Тип публикации: статья из журнала
Год издания: 2018
Идентификатор DOI: 10.1016/j.addr.2018.07.009
Ключевые слова: Albumin fusion, Exenatide, Fatty acid conjugate, Fc fusion, GLP-1 receptor agonist, Half-life, Peptide delivery, Pharmacokinetics
Аннотация: Glucagon-like peptide-1 receptor agonists (GLP-1 RAs) belong to an important therapeutic class for treatment of type 2 diabetes. Six GLP-1 RAs, each utilizing a unique drug delivery strategy, are now approved by the Food and Drug Administration (FDA) and additional, novel GLP-1 RAs are still under development, making for a crowded marketplace and fierce competition among the manufacturers of these products. As rapid elimination is a major challenge for clinical application of GLP-1 RAs, various half-life extension strategies have been successfully employed including sequential modification, attachment of fatty-acid to peptide, fusion with human serum albumin, fusion with the fragment crystallizable (Fc) region of a monoclonal antibody, sustained drug delivery systems, and PEGylation. In this review, we discuss the scientific rationale of the various half-life extension strategies used for GLP-1 RA development. By analyzing and comparing different approved GLP-1 RAs and those in development, we focus on assessing how half-life extending strategies impact the pharmacokinetics, pharmacodynamics, safety, patient usability and ultimately, the commercial success of GLP-1 RA products. We also anticipate future GLP-1 RA development trends.
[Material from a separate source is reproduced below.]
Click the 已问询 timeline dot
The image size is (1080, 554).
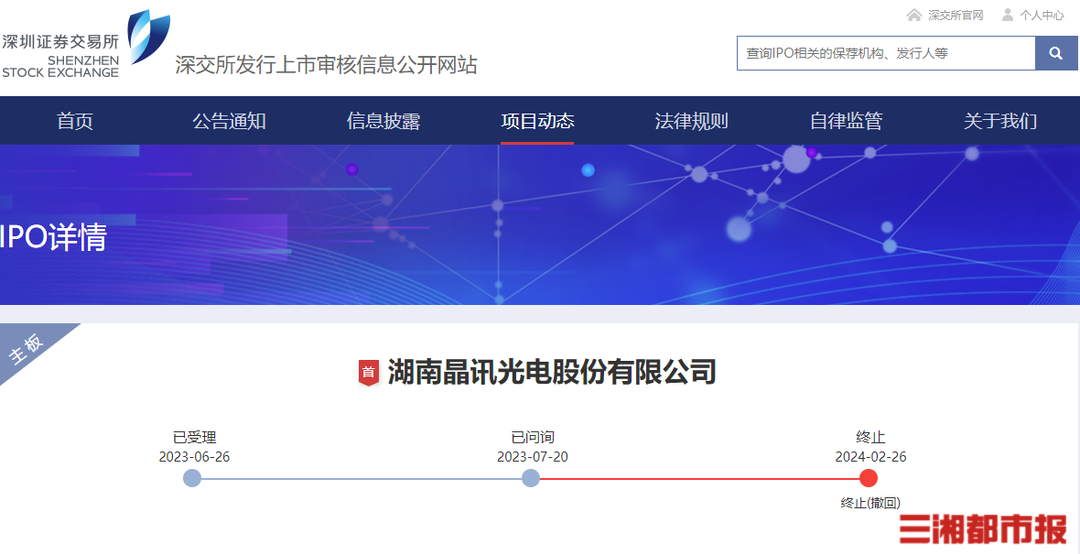click(531, 478)
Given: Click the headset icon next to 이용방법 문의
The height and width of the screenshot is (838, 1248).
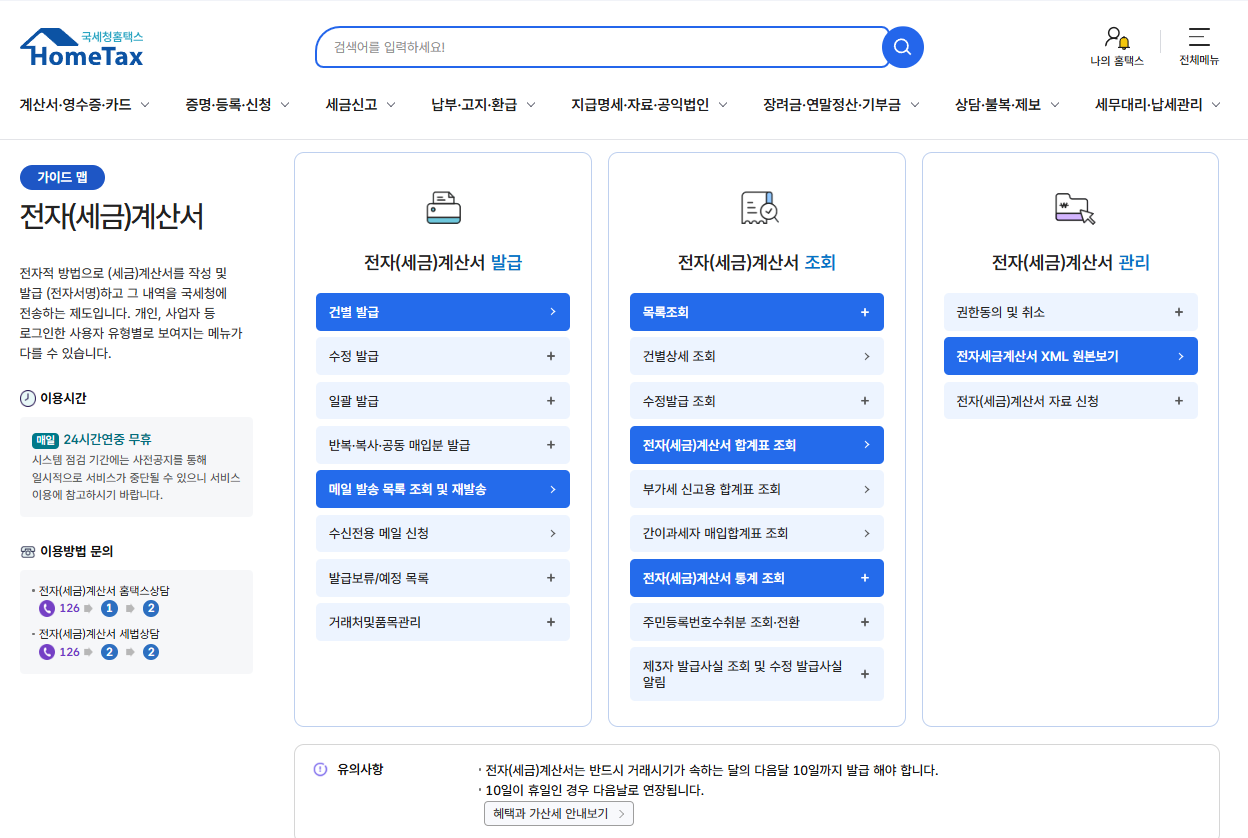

Since similar drug delivery strategies are also applied for developing other therapeutic peptides, we expect this case study of GLP-1 RAs will provide generalizable concepts for the rational design of therapeutic peptides products with extended duration of action. © 2018 Elsevier B.V.
Журнал: Advanced Drug Delivery Reviews
ISSN журнала: 0169409X
Издатель: Elsevier B.V.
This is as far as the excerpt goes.